Que sean "completas" significa que, ante dos opciones (paquetes de bienes), siempre puedes decir si prefieres una a la otra o si eres indiferente. No hay "no sé" o "no puedo comparar". Que sean "transitivas" significa que tus preferencias son consistentes: si prefieres A a B, y B a C, entonces lógicamente debes preferir A a C. Estas son condiciones de racionalidad básica en la toma de decisiones.
¿Qué papel juegan las curvas de indiferencia en la utilidad ordinal?
Las curvas de indiferencia son la representación gráfica de las preferencias ordinales de un consumidor. Muestran todas las combinaciones de bienes que proporcionan el mismo nivel de satisfacción. Son una herramienta fundamental para visualizar y analizar el comportamiento del consumidor y la Tasa Marginal de Sustitución sin necesidad de asignar valores numéricos a la utilidad.
¿Es posible que una persona tenga preferencias que no puedan ser representadas por una función de utilidad ordinal?
Sí, es posible. Aunque las condiciones de completitud y transitividad son necesarias, en el caso de conjuntos infinitos de opciones, también se requiere la condición de continuidad. Las preferencias que no son continuas, como las preferencias lexicográficas, no pueden ser representadas por una función de utilidad, ya que implican saltos o discontinuidades en la valoración.
¿Cómo se relaciona la utilidad ordinal con la "preferencia revelada"?

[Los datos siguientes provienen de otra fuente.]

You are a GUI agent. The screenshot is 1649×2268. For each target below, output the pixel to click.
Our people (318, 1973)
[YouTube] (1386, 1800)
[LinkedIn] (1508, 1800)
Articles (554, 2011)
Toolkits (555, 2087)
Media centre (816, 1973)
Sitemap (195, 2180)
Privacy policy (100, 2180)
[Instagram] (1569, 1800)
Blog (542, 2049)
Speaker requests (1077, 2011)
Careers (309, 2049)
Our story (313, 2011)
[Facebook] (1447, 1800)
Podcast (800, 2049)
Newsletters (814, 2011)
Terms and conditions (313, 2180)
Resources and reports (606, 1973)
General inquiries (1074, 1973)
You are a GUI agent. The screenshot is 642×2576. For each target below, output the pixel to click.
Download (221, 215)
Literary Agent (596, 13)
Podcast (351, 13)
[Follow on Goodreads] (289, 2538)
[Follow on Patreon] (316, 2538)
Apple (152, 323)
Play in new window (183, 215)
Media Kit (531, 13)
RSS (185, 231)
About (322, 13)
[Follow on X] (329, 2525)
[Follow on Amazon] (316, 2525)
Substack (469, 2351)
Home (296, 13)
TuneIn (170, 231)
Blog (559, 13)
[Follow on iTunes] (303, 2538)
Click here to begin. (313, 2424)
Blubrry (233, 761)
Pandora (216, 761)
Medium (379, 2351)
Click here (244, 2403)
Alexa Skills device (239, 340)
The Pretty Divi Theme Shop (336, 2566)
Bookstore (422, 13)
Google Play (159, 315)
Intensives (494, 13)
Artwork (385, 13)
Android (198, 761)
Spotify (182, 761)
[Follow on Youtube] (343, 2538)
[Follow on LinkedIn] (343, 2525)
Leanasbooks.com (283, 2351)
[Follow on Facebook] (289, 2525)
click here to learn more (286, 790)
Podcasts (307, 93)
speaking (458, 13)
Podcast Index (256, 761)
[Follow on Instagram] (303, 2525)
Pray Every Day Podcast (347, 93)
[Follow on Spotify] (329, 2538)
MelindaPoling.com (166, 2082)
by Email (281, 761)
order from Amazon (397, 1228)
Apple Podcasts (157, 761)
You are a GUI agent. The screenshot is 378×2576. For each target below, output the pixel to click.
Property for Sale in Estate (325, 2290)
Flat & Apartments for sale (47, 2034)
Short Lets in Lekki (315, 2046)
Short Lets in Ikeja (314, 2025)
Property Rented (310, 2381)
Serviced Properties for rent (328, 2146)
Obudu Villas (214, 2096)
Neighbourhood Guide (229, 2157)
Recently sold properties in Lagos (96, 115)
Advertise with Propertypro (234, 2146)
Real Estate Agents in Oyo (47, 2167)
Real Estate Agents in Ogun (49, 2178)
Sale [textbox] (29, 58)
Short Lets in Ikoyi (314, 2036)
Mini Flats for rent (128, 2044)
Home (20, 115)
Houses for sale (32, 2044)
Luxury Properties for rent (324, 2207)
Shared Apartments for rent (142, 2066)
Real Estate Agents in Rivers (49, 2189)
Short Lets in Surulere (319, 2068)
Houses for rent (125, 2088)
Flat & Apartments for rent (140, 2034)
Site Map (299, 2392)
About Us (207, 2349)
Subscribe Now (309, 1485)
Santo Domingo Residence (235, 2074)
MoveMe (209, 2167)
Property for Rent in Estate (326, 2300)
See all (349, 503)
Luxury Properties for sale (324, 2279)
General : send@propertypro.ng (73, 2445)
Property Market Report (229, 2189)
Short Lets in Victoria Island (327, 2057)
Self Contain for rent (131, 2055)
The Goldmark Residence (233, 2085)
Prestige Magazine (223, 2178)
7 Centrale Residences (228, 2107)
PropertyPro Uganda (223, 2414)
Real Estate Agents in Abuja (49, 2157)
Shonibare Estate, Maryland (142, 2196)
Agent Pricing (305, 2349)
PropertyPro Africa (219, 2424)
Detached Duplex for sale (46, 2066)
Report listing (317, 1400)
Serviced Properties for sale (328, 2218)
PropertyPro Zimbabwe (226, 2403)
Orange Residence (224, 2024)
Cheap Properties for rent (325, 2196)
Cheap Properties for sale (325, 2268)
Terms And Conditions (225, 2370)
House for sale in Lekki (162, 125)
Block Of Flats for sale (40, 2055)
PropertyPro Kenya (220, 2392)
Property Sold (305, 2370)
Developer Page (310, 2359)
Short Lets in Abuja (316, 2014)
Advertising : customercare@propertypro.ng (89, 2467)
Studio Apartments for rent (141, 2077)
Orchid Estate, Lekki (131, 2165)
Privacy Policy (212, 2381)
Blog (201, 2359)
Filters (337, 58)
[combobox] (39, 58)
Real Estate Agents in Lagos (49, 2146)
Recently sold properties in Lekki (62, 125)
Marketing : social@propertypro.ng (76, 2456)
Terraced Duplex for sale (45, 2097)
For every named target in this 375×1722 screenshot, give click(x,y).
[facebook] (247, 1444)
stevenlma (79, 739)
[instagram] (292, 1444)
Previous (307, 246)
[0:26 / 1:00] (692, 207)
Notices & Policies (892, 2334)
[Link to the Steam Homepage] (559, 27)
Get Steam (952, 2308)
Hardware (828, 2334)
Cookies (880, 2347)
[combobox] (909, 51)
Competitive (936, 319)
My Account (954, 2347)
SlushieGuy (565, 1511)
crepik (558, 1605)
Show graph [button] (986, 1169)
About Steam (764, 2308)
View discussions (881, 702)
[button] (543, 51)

La teoría de la preferencia revelada es un enfoque empírico que intenta inferir las preferencias ordinales de los individuos a partir de sus elecciones de consumo observadas en el mercado. En lugar de preguntar directamente a los consumidores sobre sus preferencias, se asume que sus acciones (lo que compran) revelan lo que prefieren. Complementa la teoría de la utilidad ordinal al proporcionar una forma de "observar" estas preferencias en el mundo real.
Conclusión
La utilidad ordinal es un concepto poderoso y elegante que ha revolucionado la forma en que entendemos el comportamiento del consumidor en la economía. Al centrarse en el orden de las preferencias en lugar de en la cuantificación de la satisfacción, nos proporciona un marco más robusto y realista para analizar las decisiones económicas. Desde las Curvas de Indiferencia hasta la Tasa Marginal de Sustitución y las condiciones de continuidad y aditividad, cada elemento de la teoría de la utilidad ordinal contribuye a una comprensión más profunda de cómo los individuos asignan sus recursos limitados para maximizar su satisfacción. Es un campo en constante evolución que sigue siendo fundamental para la teoría microeconómica y la formulación de políticas.